April 20, 2009
The University of Colorado’s inaugural Entrepreneurship Week began April 13 with a luncheon on starting companies at CU and culminated April 17 with the announcement of winners of the CU New Venture Challenge, the university’s first business-plan competition for students and faculty. The week was a campus-wide initiative comprising the Silicon Flatirons Center, the Deming Center for Entrepreneurship, the ATLAS Institute, the Interdisciplinary Telecommunications Program, the Engineering Entrepreneurship (E-Ship) Program, the University of Colorado Technology Transfer Office, and numerous students and faculty members.

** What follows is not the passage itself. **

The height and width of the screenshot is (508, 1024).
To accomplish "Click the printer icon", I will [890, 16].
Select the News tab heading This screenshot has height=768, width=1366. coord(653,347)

Governor Bill Ritter helped mark the weeklong events on April 16 by announcing information and communications technology (ICT) as a pillar of the state’s economic-development strategy. Ritter delivered the keynote address at a conference titled “Putting the Entrepreneurial Ecosystem in Perspective” at Colorado Law. The event brought leading academics and business people to campus to discuss entrepreneurship as a horizontally integrated “ecosystem,” in contrast to the traditional top-down structure of corporate America. The governor committed to promoting Colorado’s Front Range as a national hub for technological entrepreneurship, noting that the area has one of the country’s most highly educated populations, as well as high concentrations of software engineers, aerospace workers, and university researchers.

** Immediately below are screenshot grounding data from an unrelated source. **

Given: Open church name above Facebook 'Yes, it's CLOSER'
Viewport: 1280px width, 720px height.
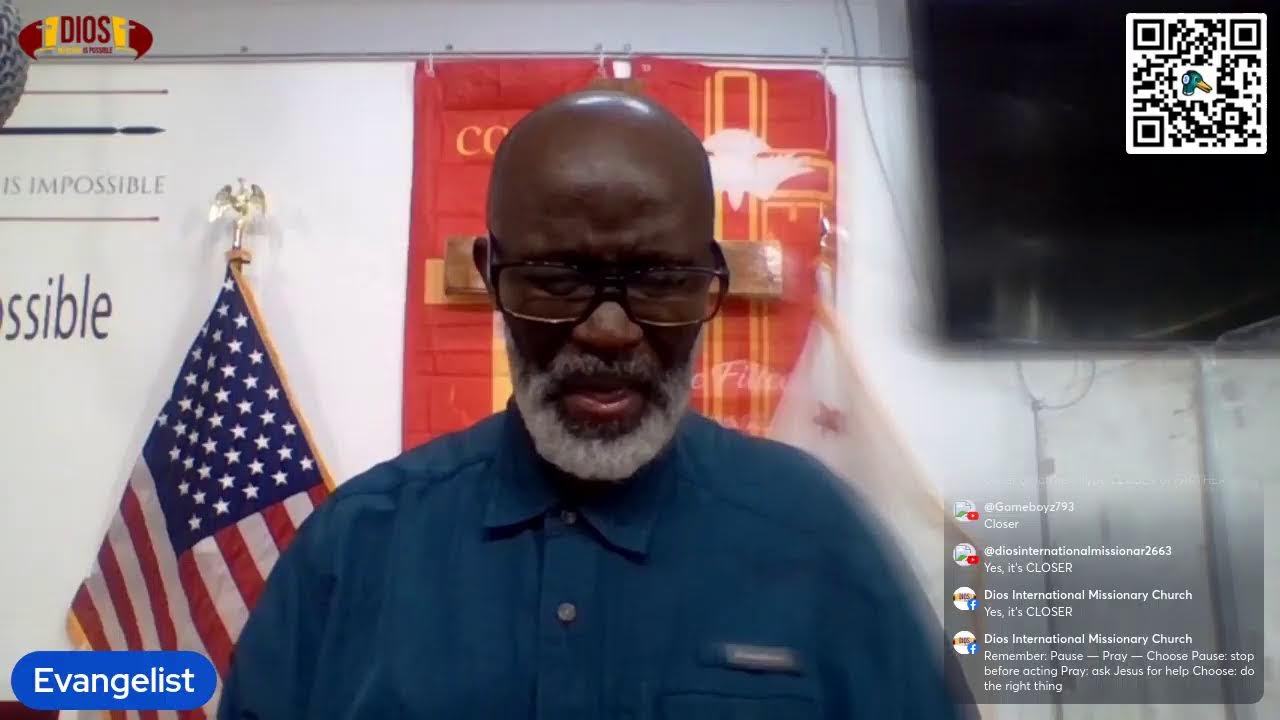Looking at the screenshot, I should 1088,595.
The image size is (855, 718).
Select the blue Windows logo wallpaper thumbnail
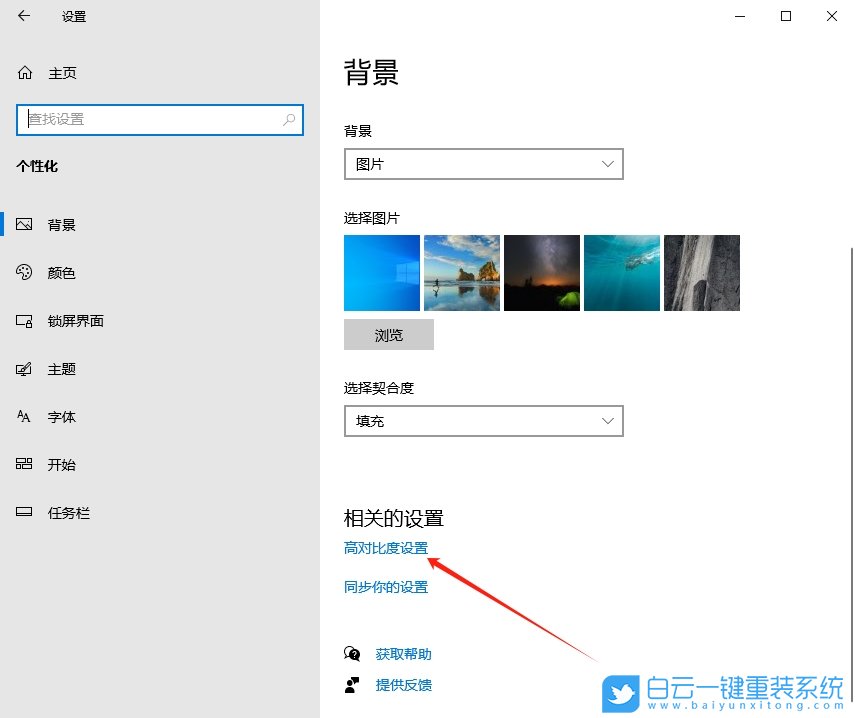tap(381, 272)
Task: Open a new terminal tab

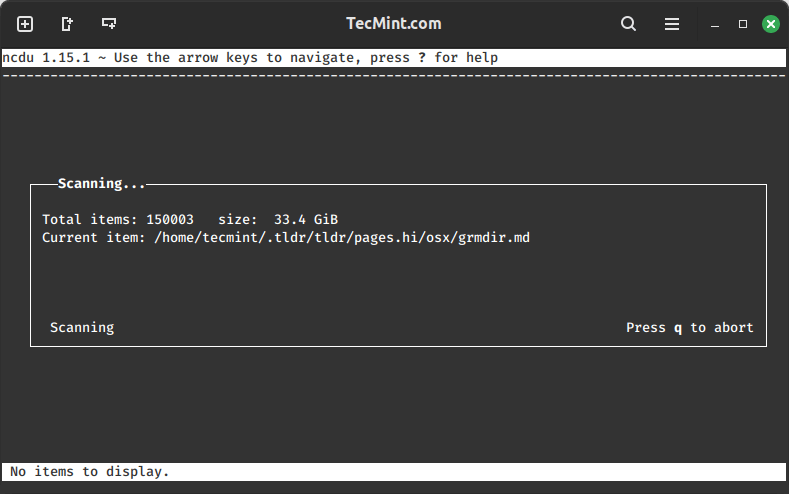Action: (x=25, y=24)
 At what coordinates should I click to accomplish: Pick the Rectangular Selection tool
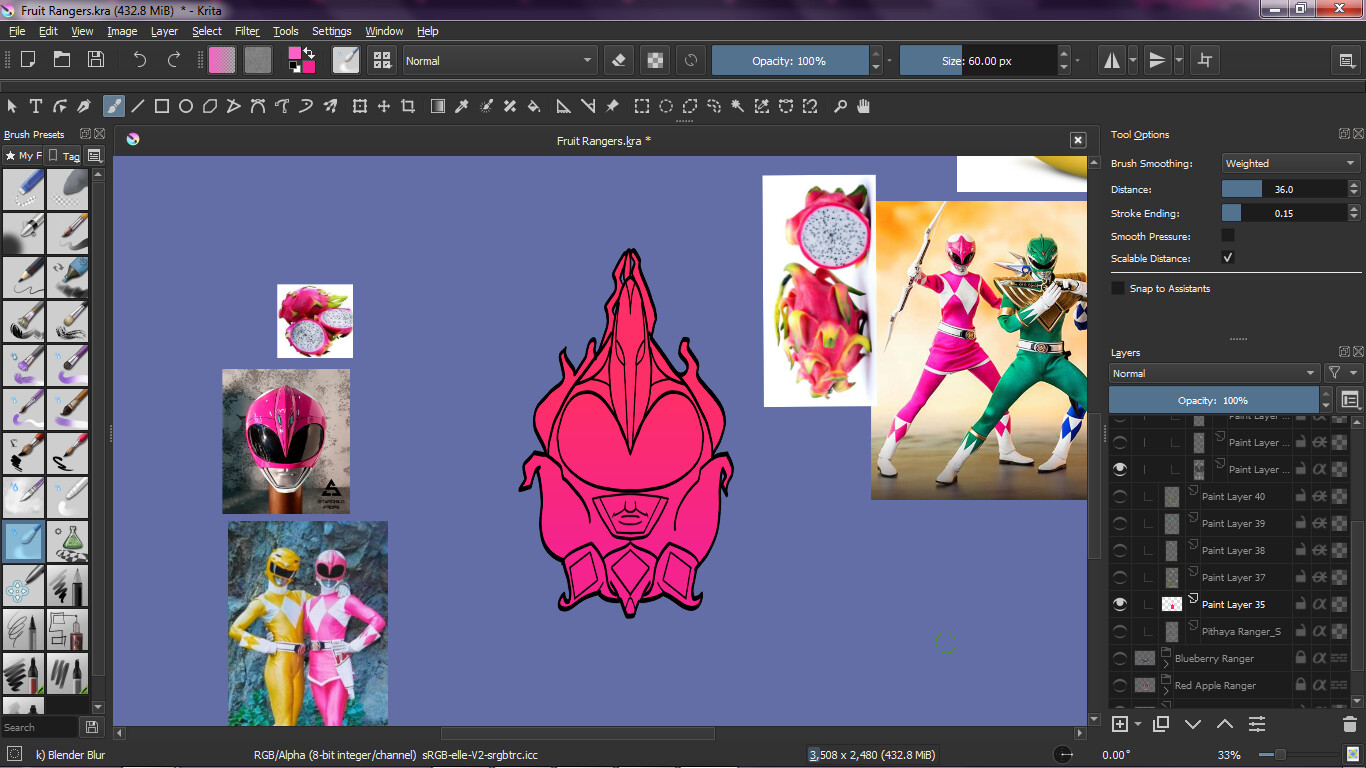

The teams competing in the New Venture Challenge provided a window into the exciting, high-caliber innovations and business ideas emerging from CU. Eight teams presented their plans before a panel of judges, made up of investors, entrepreneurs, corporate executives, and service professionals in the community. Four teams were chosen to continue to the finals. The four judges were Paul Berberian, co-founder and former CEO of Raindance; Catharine Merigold, general partner of Vista Ventures; Ryan McIntyre, managing director of The Foundry Group; and Nancy Pierce, co-founder of Carrier Access.

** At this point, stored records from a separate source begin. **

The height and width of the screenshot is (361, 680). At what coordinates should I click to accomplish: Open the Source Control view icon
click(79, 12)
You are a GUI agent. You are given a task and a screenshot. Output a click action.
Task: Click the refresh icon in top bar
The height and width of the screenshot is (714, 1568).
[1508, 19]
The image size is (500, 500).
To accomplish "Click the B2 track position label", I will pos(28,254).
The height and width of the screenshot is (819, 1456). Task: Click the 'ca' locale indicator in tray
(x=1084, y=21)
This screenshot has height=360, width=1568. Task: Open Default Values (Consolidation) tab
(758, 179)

- First prize went to the non-profit organization Knova Learning, which aims to operate and manage public charter school
- Second prize to 3QMatrix, a biomedical company developing products to heal wounds based on patented material from CU
- Third prize to Fetcht, a social networking venture that intends for its users to create targeted networks for knowledge gaining purposes
- A special computer science award was given to TechoShark, Inc., which is developing a mobile smartphone application surrounding social networking
- An honorable mention to Ap.igy, which will provide customizable application programming interfaces for businesses
- A most innovative award was given to Conifer Quantum Technology based on its plan surrounding efficient solar energy conversion devices
The April 16 conference also included presentations of academic research and discussions by panelists:
- The first panel focused on how to recognize “disruptive” technologies that change the marketplace. Participants included moderator Professor Phil Weiser, executive director of the Silicon Flatirons Center; David Cohen, co-founder of TechStars; Heather Gates-Massoudi, director of venture capital services technology, media, and telecommunications for Deloitte Services; Tom Moore, president of Viasat Satellite Holdings and founder of WildBlue Communications; and Karl Ulrich of the Wharton School at the University of Pennsylvania. Ulrich discussed his upcoming book, “Innovation Tournaments,” which compares the process of successful innovation to a competition where numerous raw ideas are filtered for quality until only the best remain.
- A second panel on the elements of an entrepreneurial culture featured moderator Professor Brad Bernthal; Paul Jerde, executive director of CU's Deming Center for Entrepreneurship; James Linfield, a partner at Cooley Godward Kronish LLP; Jana Matthews, CEO of the Jana Matthews Group; AnnaLee Saxenian, dean of the School of Information at the University of California at Berkeley; and Michael Zeisser, senior vice president at Liberty Media Corporation. Saxenian presented her research on elements of entrepreneurial ecosystems, which she described as a shift away from a model of corporate hierarchies to one of regional communities where careers are specialized, flexible, and likely to span across many different companies.
- The third panel discussed how, and how not, to capitalize on innovation, featuring moderator Jason Mendelson, managing director at The Foundry Group; Paul Berbarian, co-founder of Raindance Communications; Steve Georgis, CEO of ProStor; and Sue Kunz, founder of Solidware Technologies. The group of serial entrepreneurs traded war stories about hiring the right and wrong employees, borrowing money from relatives, and sleeping on the office floor while working 20 hours a day to get a company off the ground.